> **Stated exercise**: Copy the listing below word for word, starting at its first line and ending after the line that contains "coord(140,318)". Omit the pictures.
━━━ Records provided
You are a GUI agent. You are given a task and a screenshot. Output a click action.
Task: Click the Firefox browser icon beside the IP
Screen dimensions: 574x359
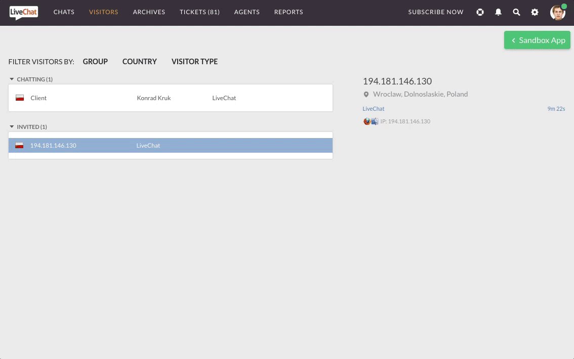click(366, 121)
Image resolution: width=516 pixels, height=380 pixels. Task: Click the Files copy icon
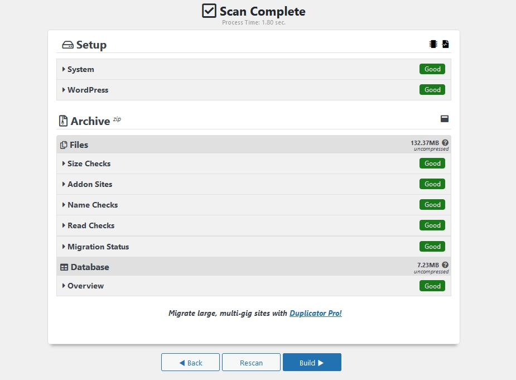64,145
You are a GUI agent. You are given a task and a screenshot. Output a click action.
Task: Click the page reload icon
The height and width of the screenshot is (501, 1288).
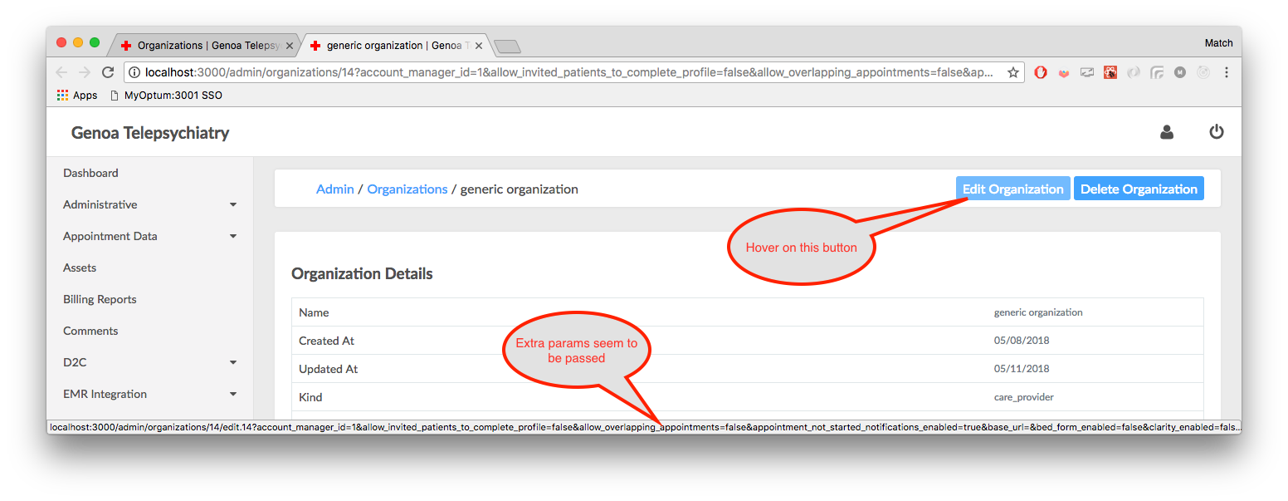click(x=108, y=72)
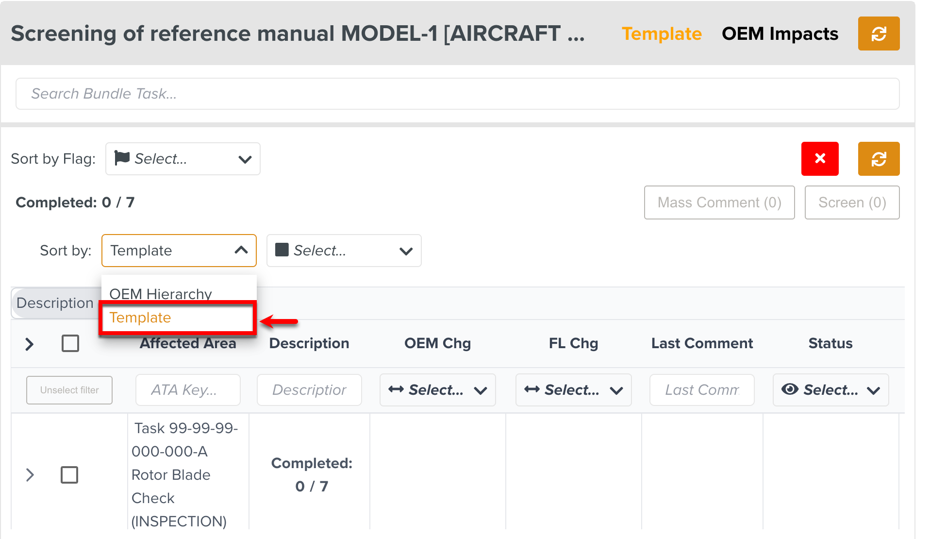Select Template option in sort list
Image resolution: width=930 pixels, height=539 pixels.
coord(140,318)
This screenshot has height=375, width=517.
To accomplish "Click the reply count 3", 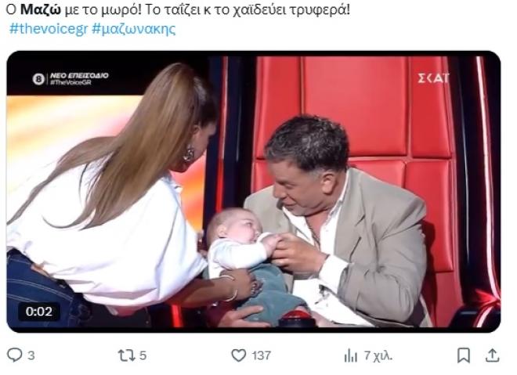I will coord(31,355).

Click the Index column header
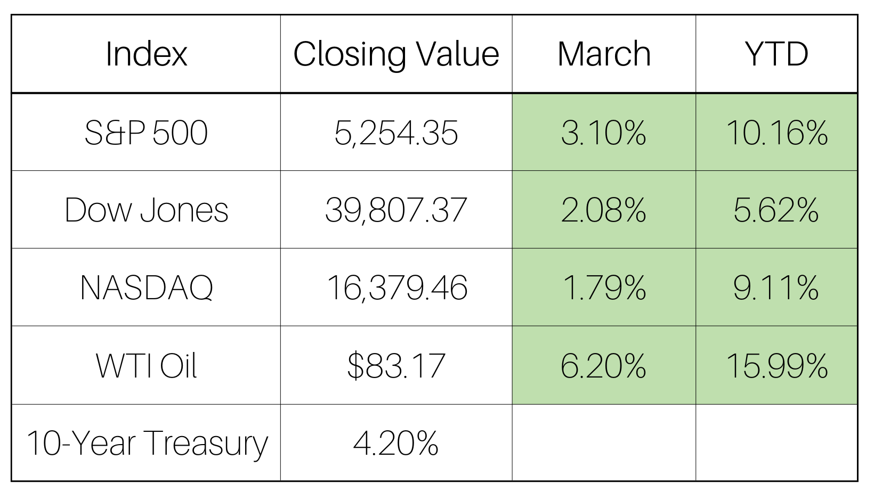coord(146,54)
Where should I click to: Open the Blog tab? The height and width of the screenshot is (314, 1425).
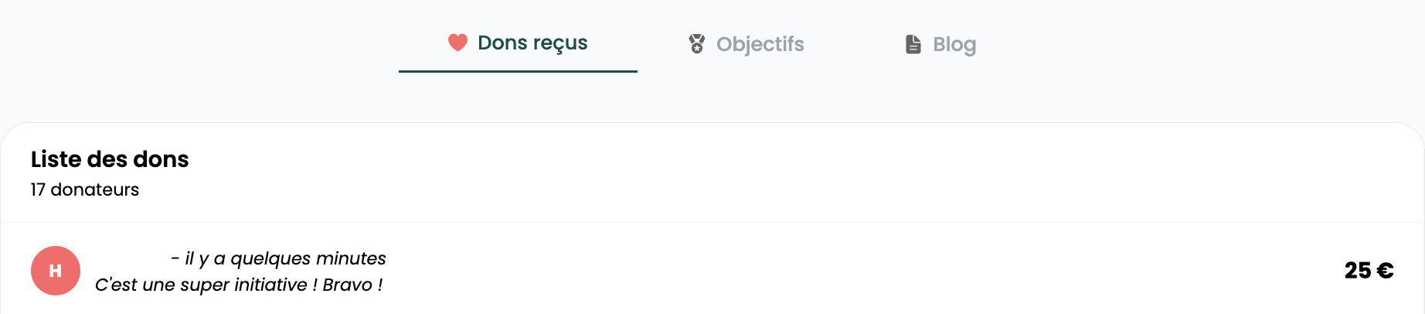(x=954, y=44)
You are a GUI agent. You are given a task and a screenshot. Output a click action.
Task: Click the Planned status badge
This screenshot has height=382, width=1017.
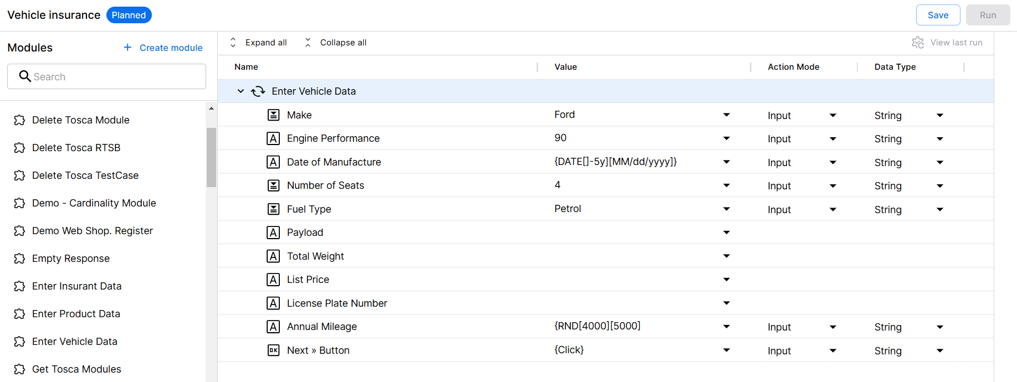click(129, 15)
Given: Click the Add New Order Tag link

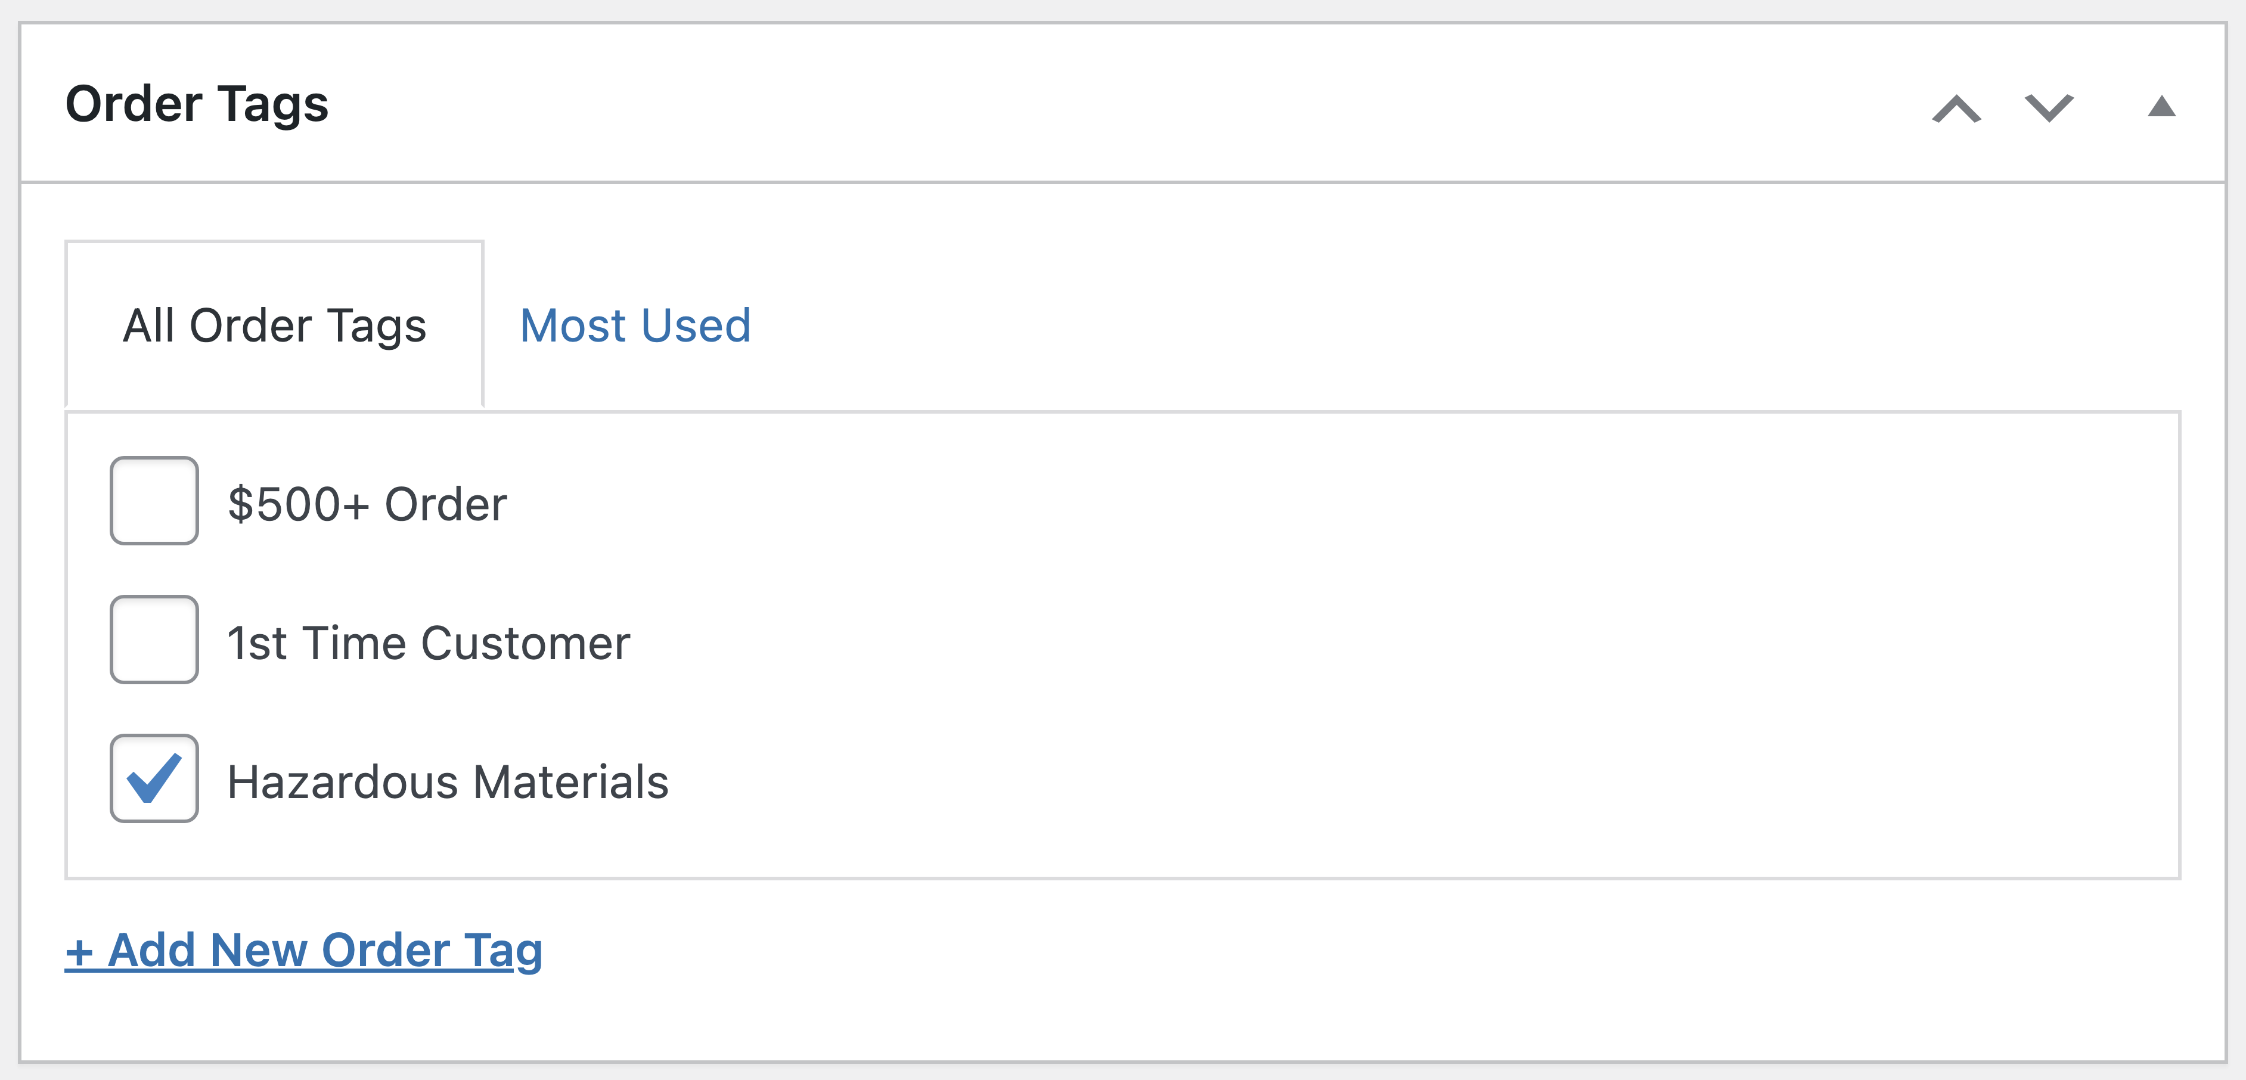Looking at the screenshot, I should click(x=303, y=950).
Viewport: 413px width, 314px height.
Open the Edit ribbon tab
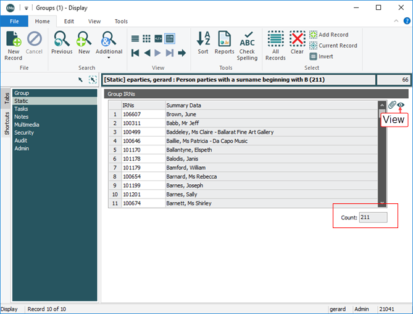pyautogui.click(x=69, y=21)
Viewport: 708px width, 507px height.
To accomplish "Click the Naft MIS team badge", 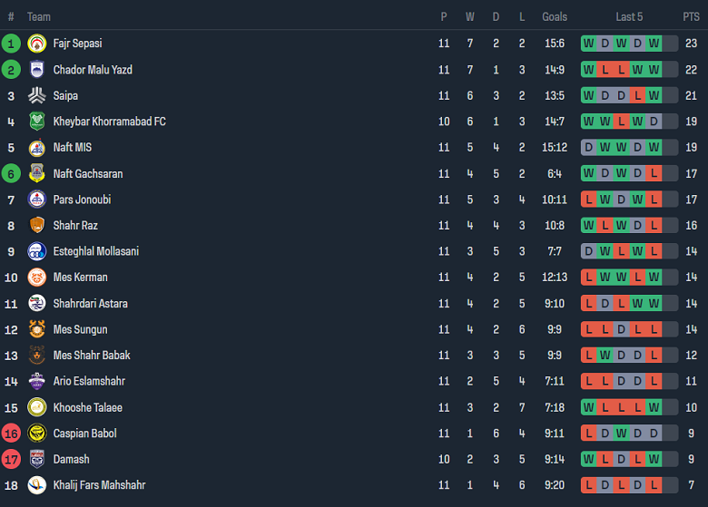I will (36, 148).
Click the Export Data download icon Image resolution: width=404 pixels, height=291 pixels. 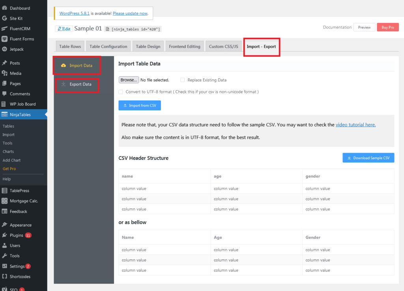(64, 84)
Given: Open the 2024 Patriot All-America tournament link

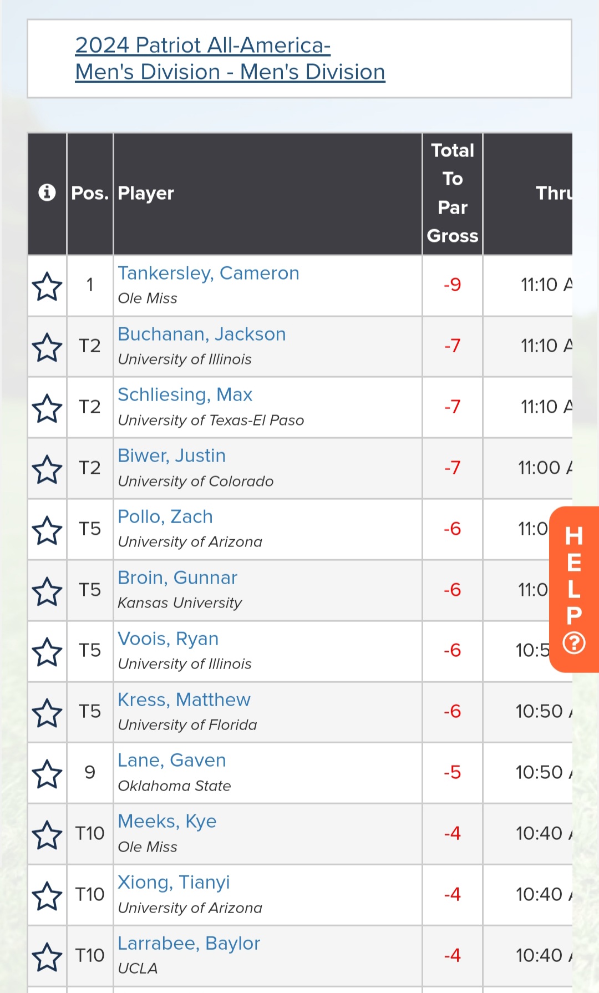Looking at the screenshot, I should (230, 58).
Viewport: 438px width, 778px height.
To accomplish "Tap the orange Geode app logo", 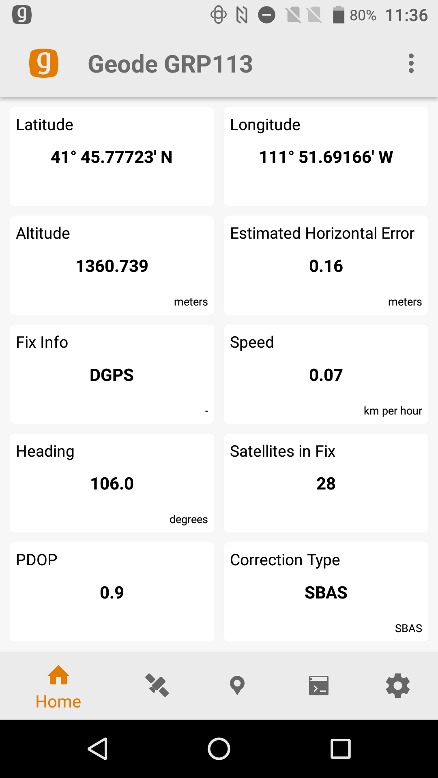I will [44, 63].
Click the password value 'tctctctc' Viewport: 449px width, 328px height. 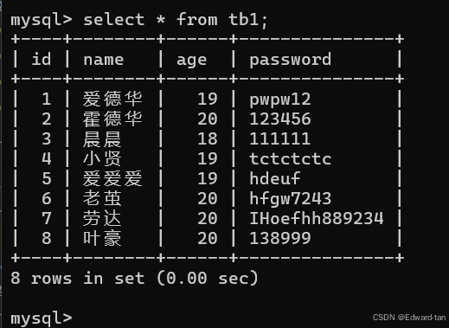(x=291, y=158)
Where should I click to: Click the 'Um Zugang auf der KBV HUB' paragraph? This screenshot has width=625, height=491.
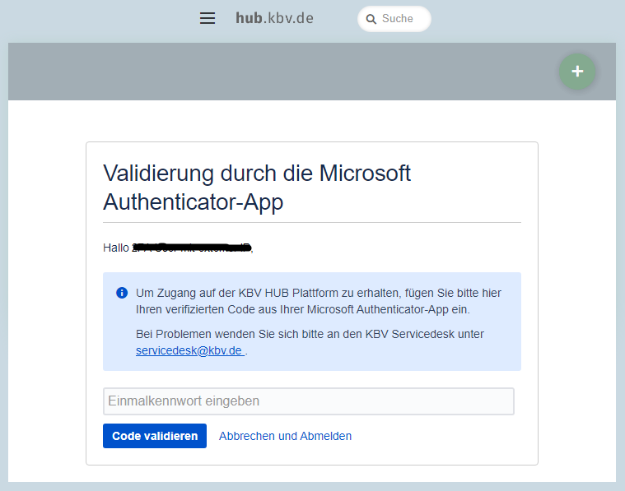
━━━━━━
> **Response**:
You are a GUI agent. You are given a task and a screenshot. Output a click action.
Task: Click the Firefox browser icon beside the IP
Screen dimensions: 574x359
click(366, 121)
Image resolution: width=516 pixels, height=380 pixels. Task: Click the Files copy icon
64,145
You are a GUI agent. You are given a task and a screenshot. Output a click action.
Task: Click the page reload icon
The height and width of the screenshot is (501, 1288).
click(x=108, y=72)
Select Template option in sort list
Image resolution: width=930 pixels, height=539 pixels.
coord(140,318)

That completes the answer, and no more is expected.